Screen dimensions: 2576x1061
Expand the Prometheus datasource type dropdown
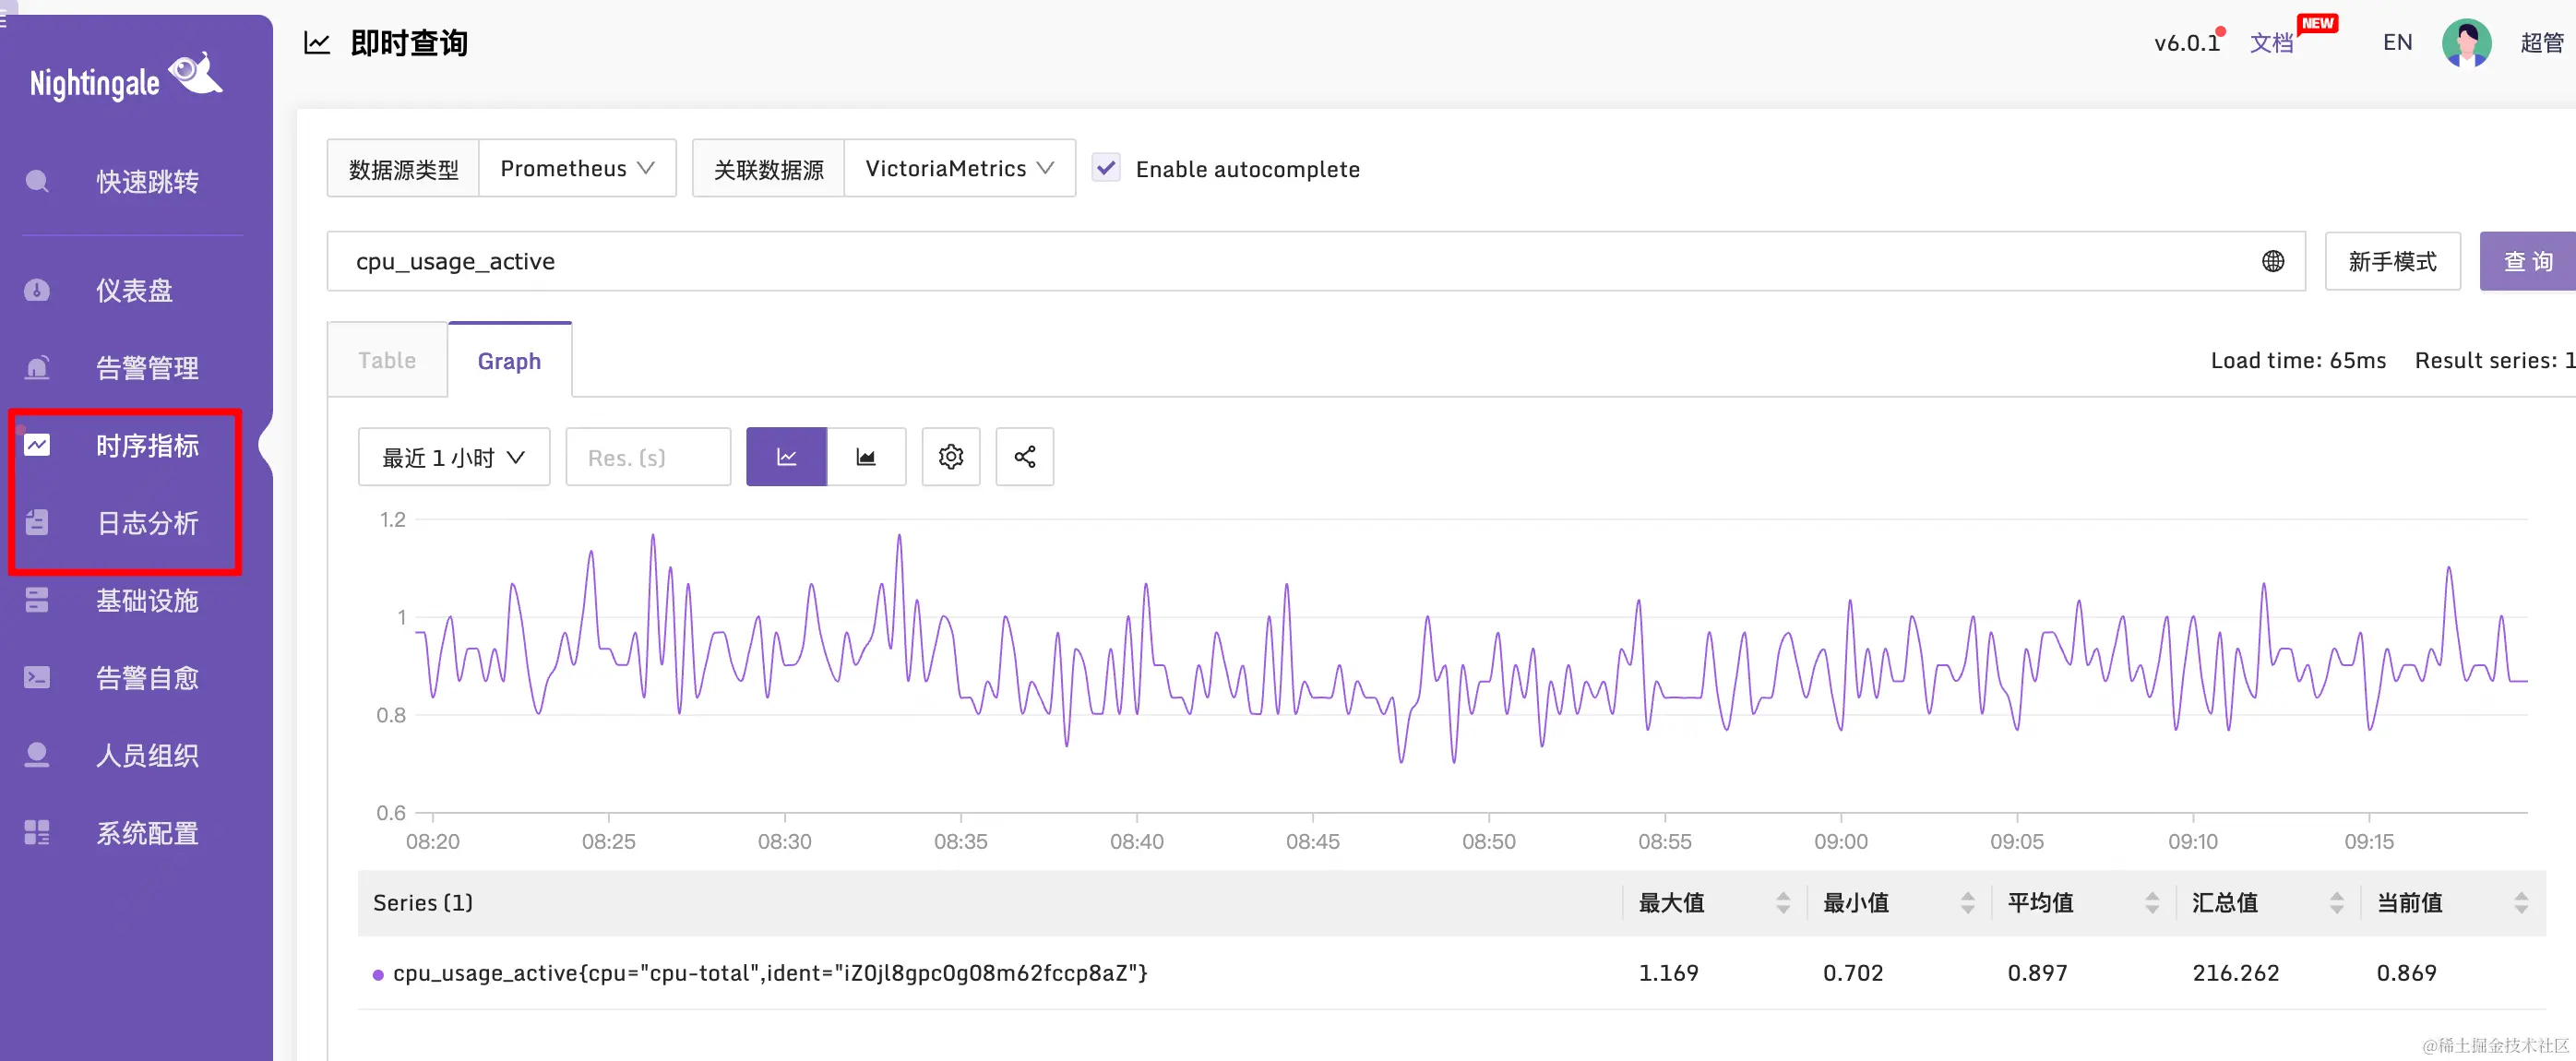[x=577, y=168]
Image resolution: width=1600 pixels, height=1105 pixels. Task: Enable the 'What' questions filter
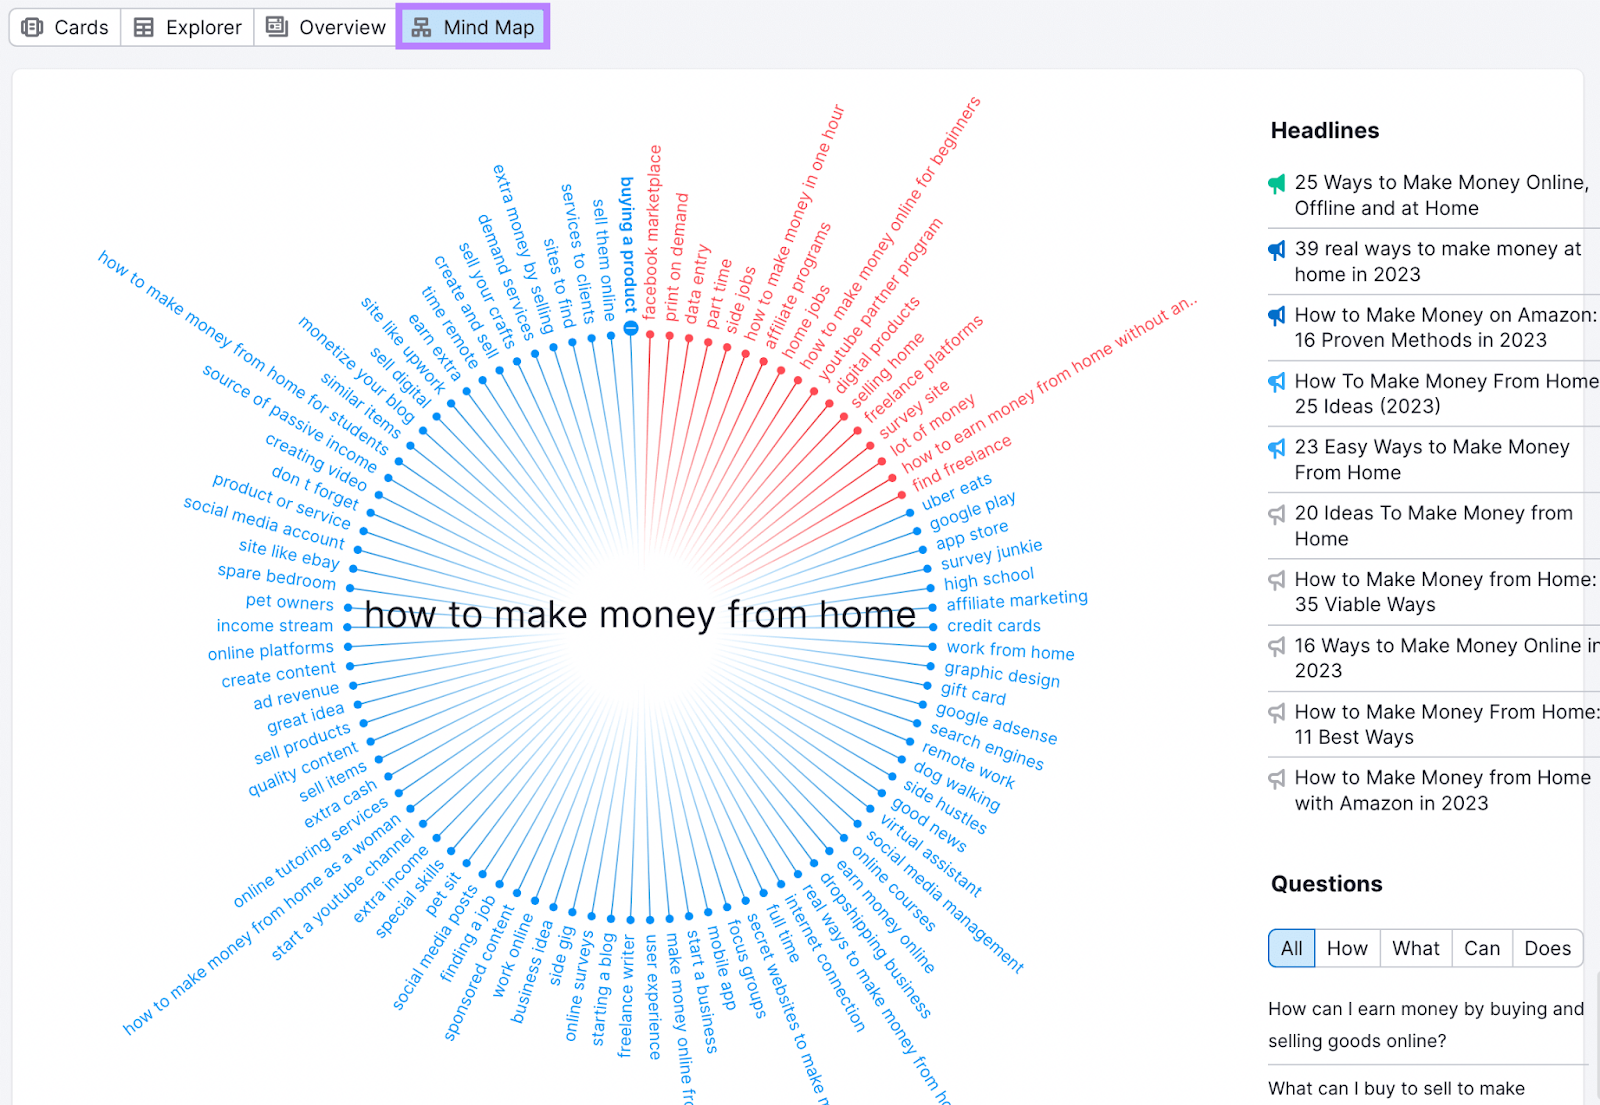(1415, 948)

---*---

[Prompt]: When repeating the listing, keep each line exact and exclude the pictures.

[Solution for this exercise]:
Screen dimensions: 2576x1061
Expand the Prometheus datasource type dropdown
[x=577, y=168]
Image resolution: width=1600 pixels, height=1105 pixels. Task: Enable the 'What' questions filter
(1415, 948)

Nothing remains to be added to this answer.